While she folded and packed Sarah’s clothing, she tried to shut off her mind. If she could close her eyes too while she packed, she would have done it. When a carton became full, she took it to the town dump and placed it in the bin for Salvation Army collection.
She stood for a long time over Sarah’s collection of heartrocks, trying to decide what to do with them. She couldn’t give them away or discard them; finally, she packed them all carefully and carried them out to the car as if they were jewels. Her guest room became a rock room, trays of heartrocks everywhere.
She threw away the things in David’s medicine chest, ruthlessly dumping Sarah’s Clearasil and David’s antihistamines. Inside her there was a growing coldness at him for making it necessary for her to do these hurtful things. She saved the letters she found on his desk without reading them, placing them in a brown paper bag. In the lower left-hand drawer of the desk, she opened a typing paper box and found his book manuscript, which she took home and placed on the high shelf in her closet next
to old scarves, mittens that didn’t fit anymore, and a Red Sox cap she had had since college.
She spent Thanksgiving Day working, but the epidemic already had started its downward curve. The following week she managed to take two days in Boston for an important occasion. Her father was ten months beyond the university’s mandatory retirement age of sixty-five. Now he had to leave the chair at the medical school that he had occupied for so many years, and his department colleagues had invited R.J. to join them at a dinner in his honor at the Union Club. It was a mellow evening, full of praise, affection, and reminiscences. R.J. was very proud.
The next morning her father took her to breakfast at the Ritz. “Are you all right?” he said gently. They had already discussed Sarah’s death at length.
“I’m absolutely fine.”
“What do you suppose has happened to him?”
Her father asked timidly, afraid to cause her more hurt, but she had already faced the question squarely, and she realized she might never see him again.
“I’m certain he’s lost in a bottle somewhere.”

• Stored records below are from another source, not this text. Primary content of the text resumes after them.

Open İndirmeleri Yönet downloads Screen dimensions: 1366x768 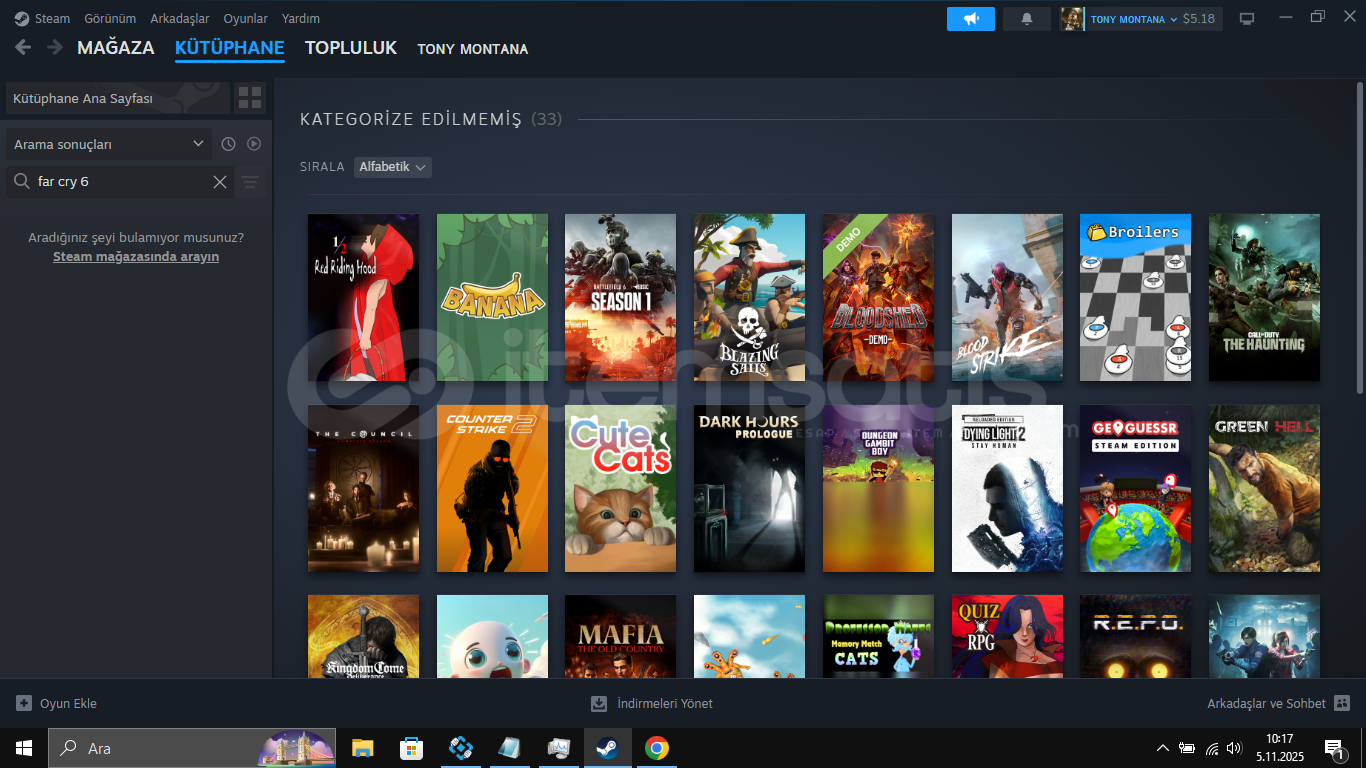pos(652,703)
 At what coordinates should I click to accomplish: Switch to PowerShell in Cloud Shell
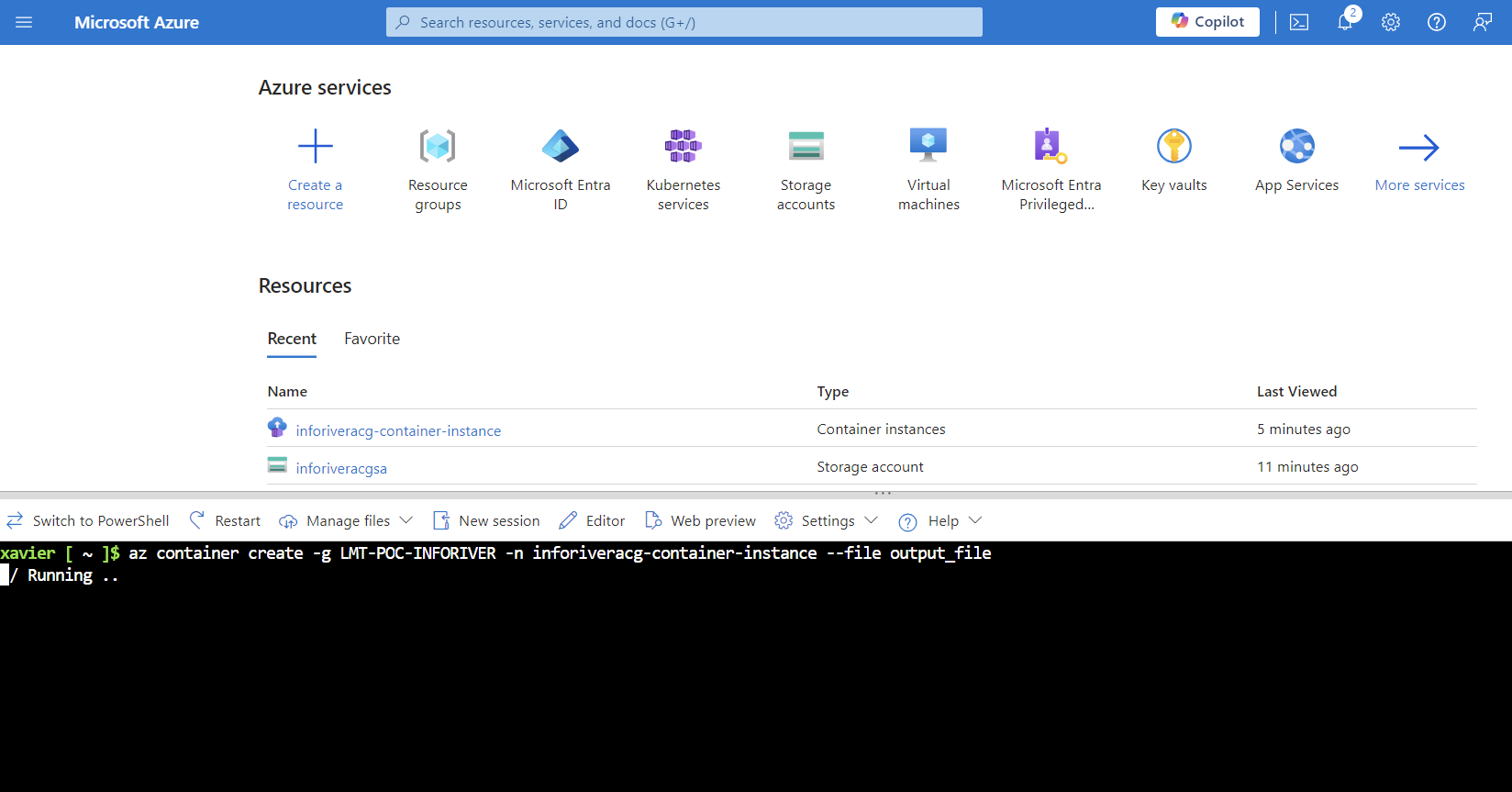click(88, 520)
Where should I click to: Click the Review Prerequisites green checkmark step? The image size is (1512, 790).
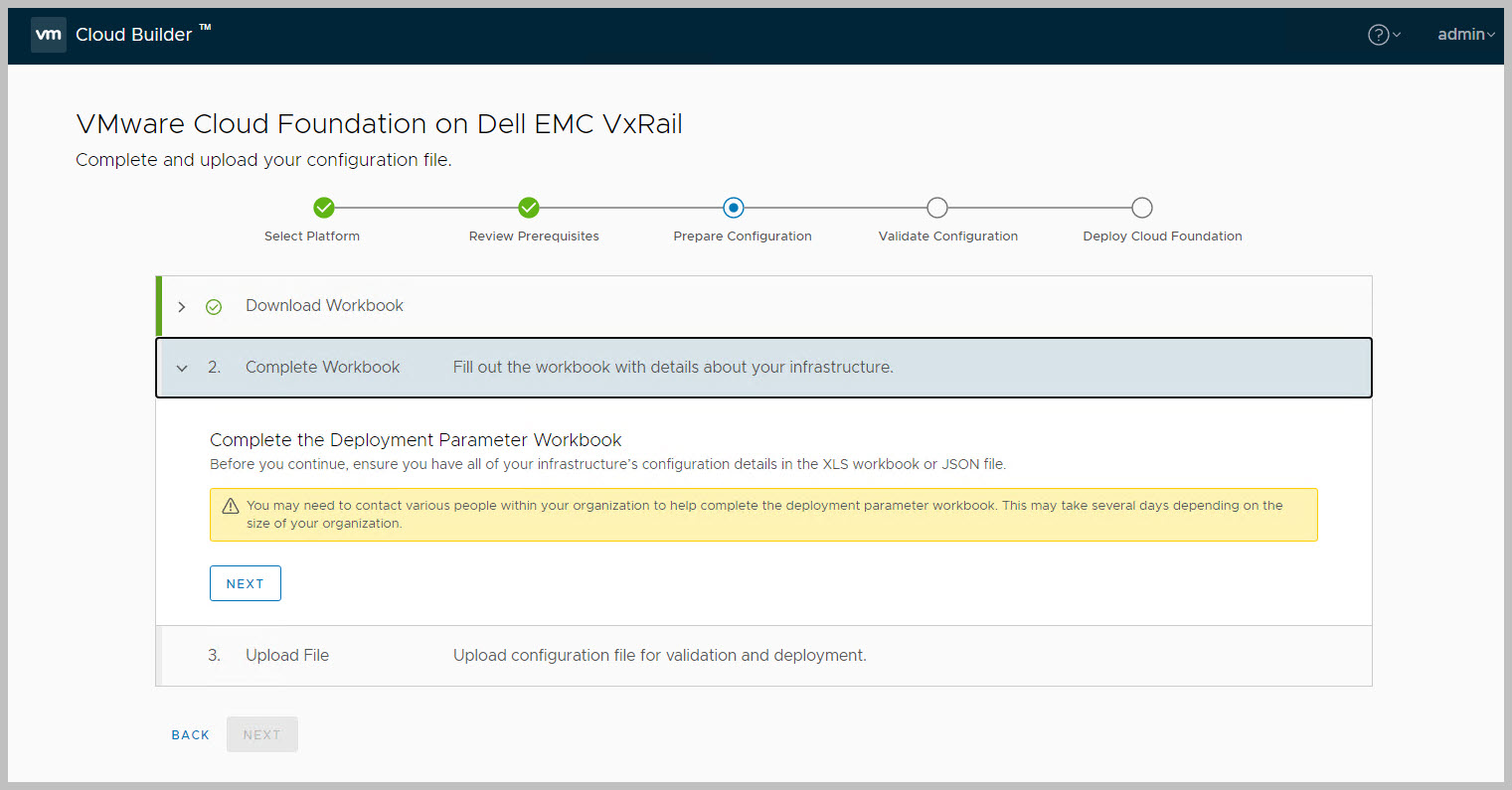529,208
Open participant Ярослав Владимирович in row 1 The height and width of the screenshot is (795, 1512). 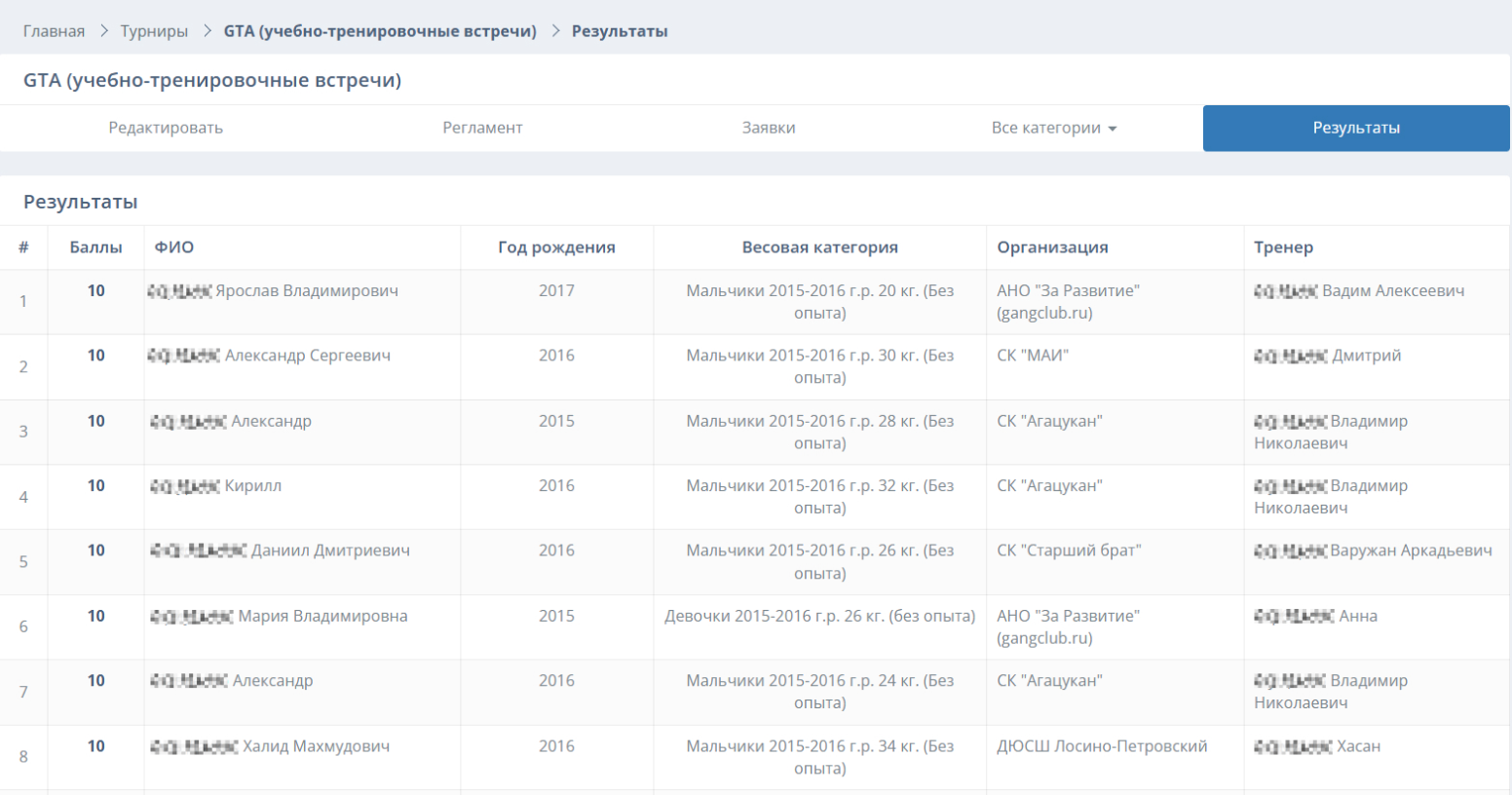coord(306,290)
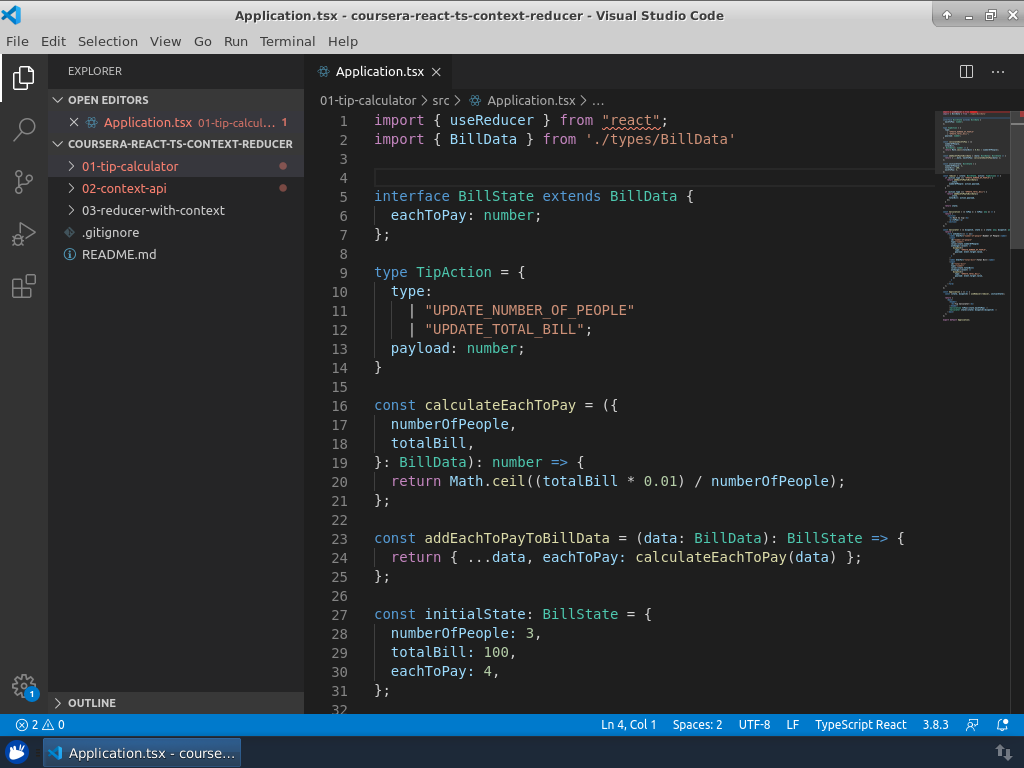The width and height of the screenshot is (1024, 768).
Task: Click the feedback icon in status bar
Action: (x=972, y=725)
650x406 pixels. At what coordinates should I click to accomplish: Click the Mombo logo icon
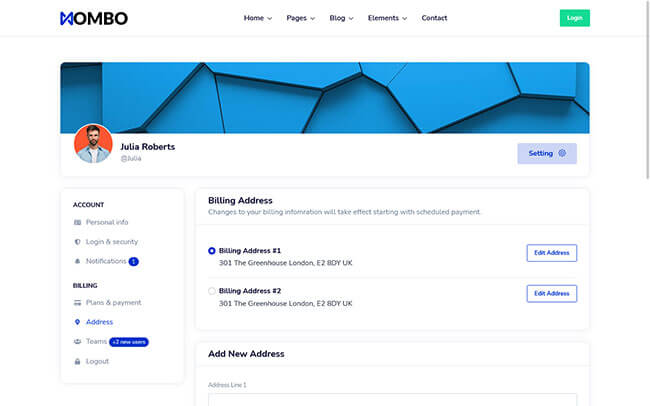67,18
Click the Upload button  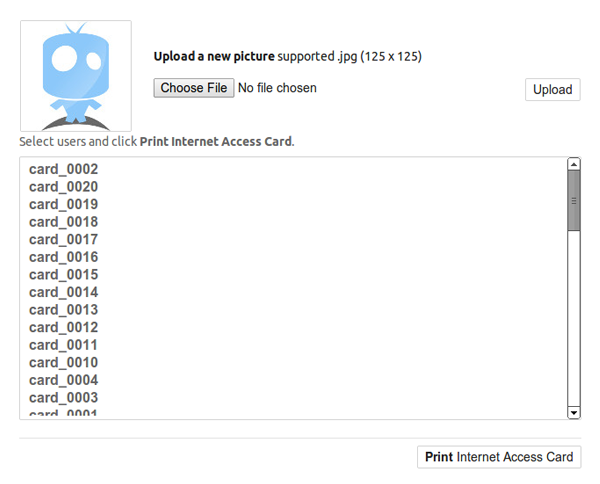point(553,90)
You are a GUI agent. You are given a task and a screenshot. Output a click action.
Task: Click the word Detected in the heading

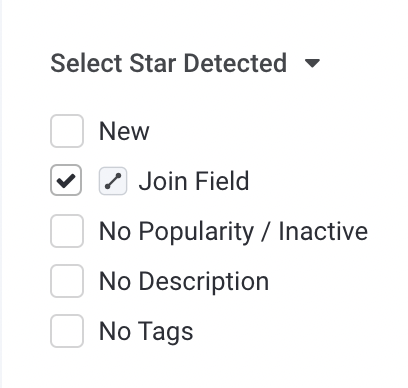click(x=235, y=63)
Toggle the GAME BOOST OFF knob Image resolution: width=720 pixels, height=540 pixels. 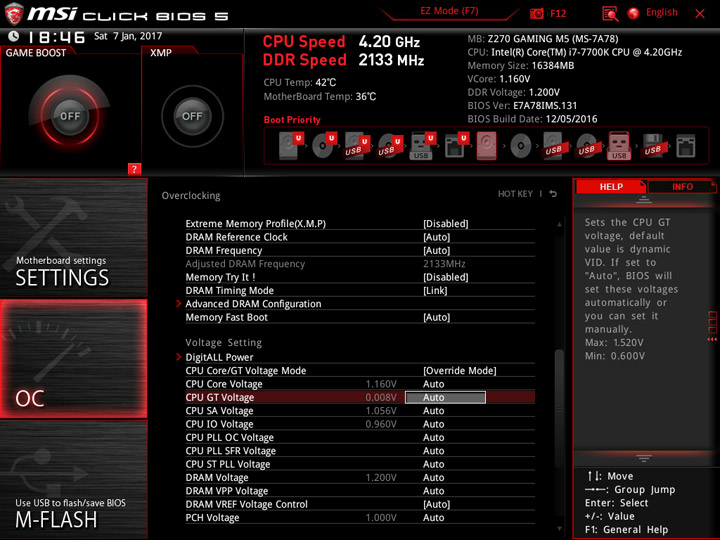pyautogui.click(x=70, y=116)
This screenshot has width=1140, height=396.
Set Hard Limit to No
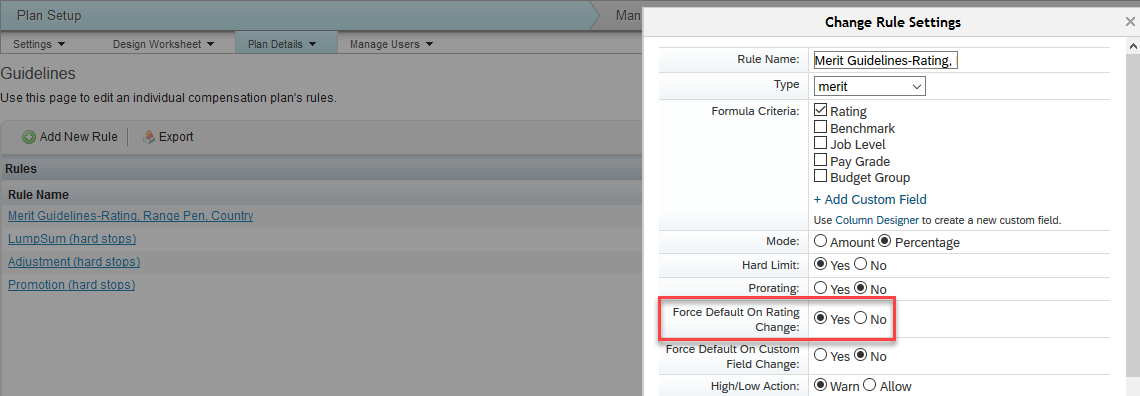861,264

She told her father she had paid off one third of the bank loan for which he had co-signed, and both of them were relieved to change the subject.
What lay ahead for Professor Cole was a chance to write a textbook he had been planning for years and the teaching of several courses as a guest professor at the University of Miami.
“I have good friends in Florida, and I thirst for warmth and sunshine,” he said, holding up hands that arthritis had made gnarled as apple tree branches. He told R.J. he wanted her to have the viola da gamba that had been his grandfather’s.
“Whatever would I do with it?”
“Perhaps learn to play it. I don’t play it at all nowadays, and I want to travel light.”
“Are you giving me Rob J.’s scalpel, as well?” She had always secretly been very impressed by the antique family scalpel.
He smiled. “Rob J.’s scalpel doesn’t take up much room. I’ll hold on to it. You’ll be getting it soon enough.”
“Not for a very long time, I hope,” she said and leaned over the table to kiss him.